A proper exploitation of biogas is key to recovering energy from biowaste in the framework of a circular economy and environmental sustainability of the energy sector. The main obstacle to widespread and efficient utilization of biogas is posed by some trace compounds (mainly sulfides and siloxanes), which can have a detrimental effect on downstream gas users (e.g., combustion engines, fuel cells, upgrading, and grid injection). Several purification technologies have been designed throughout the years. The following work reviews the main commercially available technologies along with the new concepts of cryogenic separation. This analysis aims to define a summary of the main technological aspects of the clean-up and upgrading technologies.

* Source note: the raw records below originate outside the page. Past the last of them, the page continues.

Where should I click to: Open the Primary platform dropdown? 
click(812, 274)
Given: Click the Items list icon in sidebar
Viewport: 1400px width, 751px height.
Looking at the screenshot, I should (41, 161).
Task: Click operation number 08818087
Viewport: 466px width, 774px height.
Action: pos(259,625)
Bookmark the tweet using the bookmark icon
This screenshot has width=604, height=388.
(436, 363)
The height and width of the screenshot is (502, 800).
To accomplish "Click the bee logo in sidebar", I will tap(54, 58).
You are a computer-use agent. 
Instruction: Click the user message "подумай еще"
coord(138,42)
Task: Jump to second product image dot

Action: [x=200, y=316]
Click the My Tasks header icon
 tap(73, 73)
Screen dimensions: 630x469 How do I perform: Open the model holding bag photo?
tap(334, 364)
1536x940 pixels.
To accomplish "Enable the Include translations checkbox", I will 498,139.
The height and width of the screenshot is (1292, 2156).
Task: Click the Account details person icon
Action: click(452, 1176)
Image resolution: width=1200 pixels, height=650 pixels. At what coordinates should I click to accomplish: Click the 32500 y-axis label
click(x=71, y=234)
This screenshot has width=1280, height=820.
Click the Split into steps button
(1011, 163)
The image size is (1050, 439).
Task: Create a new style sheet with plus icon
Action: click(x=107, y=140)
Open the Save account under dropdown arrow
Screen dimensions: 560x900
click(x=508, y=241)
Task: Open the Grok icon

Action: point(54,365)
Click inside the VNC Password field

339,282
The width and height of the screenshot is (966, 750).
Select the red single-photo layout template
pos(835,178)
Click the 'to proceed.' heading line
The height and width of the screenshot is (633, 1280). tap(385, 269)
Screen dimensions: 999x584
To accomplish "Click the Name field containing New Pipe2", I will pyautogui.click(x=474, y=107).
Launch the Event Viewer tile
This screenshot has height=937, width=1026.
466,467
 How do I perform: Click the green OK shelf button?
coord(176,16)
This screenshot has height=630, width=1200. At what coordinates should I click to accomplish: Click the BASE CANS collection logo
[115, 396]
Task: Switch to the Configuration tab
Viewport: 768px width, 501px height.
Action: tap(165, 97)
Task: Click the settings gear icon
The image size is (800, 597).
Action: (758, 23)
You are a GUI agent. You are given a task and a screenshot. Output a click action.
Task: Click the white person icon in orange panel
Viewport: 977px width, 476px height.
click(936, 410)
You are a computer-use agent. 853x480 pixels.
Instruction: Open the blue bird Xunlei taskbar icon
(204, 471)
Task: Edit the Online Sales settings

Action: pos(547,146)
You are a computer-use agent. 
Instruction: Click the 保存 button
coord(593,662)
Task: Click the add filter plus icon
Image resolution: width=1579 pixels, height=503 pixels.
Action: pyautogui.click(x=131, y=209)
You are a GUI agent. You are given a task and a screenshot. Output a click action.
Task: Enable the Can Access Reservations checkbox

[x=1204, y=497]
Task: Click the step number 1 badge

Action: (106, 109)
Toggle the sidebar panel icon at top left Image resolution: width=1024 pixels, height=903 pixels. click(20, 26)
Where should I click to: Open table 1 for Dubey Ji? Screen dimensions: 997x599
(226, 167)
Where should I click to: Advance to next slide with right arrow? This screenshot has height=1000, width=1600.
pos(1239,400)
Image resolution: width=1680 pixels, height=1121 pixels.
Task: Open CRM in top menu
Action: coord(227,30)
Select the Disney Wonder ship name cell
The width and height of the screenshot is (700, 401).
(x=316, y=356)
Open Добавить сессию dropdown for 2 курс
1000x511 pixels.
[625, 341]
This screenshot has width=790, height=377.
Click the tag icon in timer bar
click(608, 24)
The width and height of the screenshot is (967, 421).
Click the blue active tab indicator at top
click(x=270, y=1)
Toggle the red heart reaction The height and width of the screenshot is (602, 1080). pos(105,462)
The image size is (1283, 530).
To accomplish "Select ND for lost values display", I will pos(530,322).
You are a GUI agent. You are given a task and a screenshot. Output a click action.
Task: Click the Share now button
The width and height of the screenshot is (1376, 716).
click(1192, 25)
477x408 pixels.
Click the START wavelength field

Therefore, the work highlights which benefits and criticalities can emerge according to the intended final biogas application, and how they can be mitigated according to boundary conditions specific to the plant site (e.g., freshwater availability in WWTPs or energy recovery).

Suggested Citation

  • Roberto Paglini & Marta Gandiglio & Andrea Lanzini, 2022. "Technologies for Deep Biogas Purification and Use in Zero-Emission Fuel Cells Systems," Energies, MDPI, vol. 15(10), pages 1-30, May.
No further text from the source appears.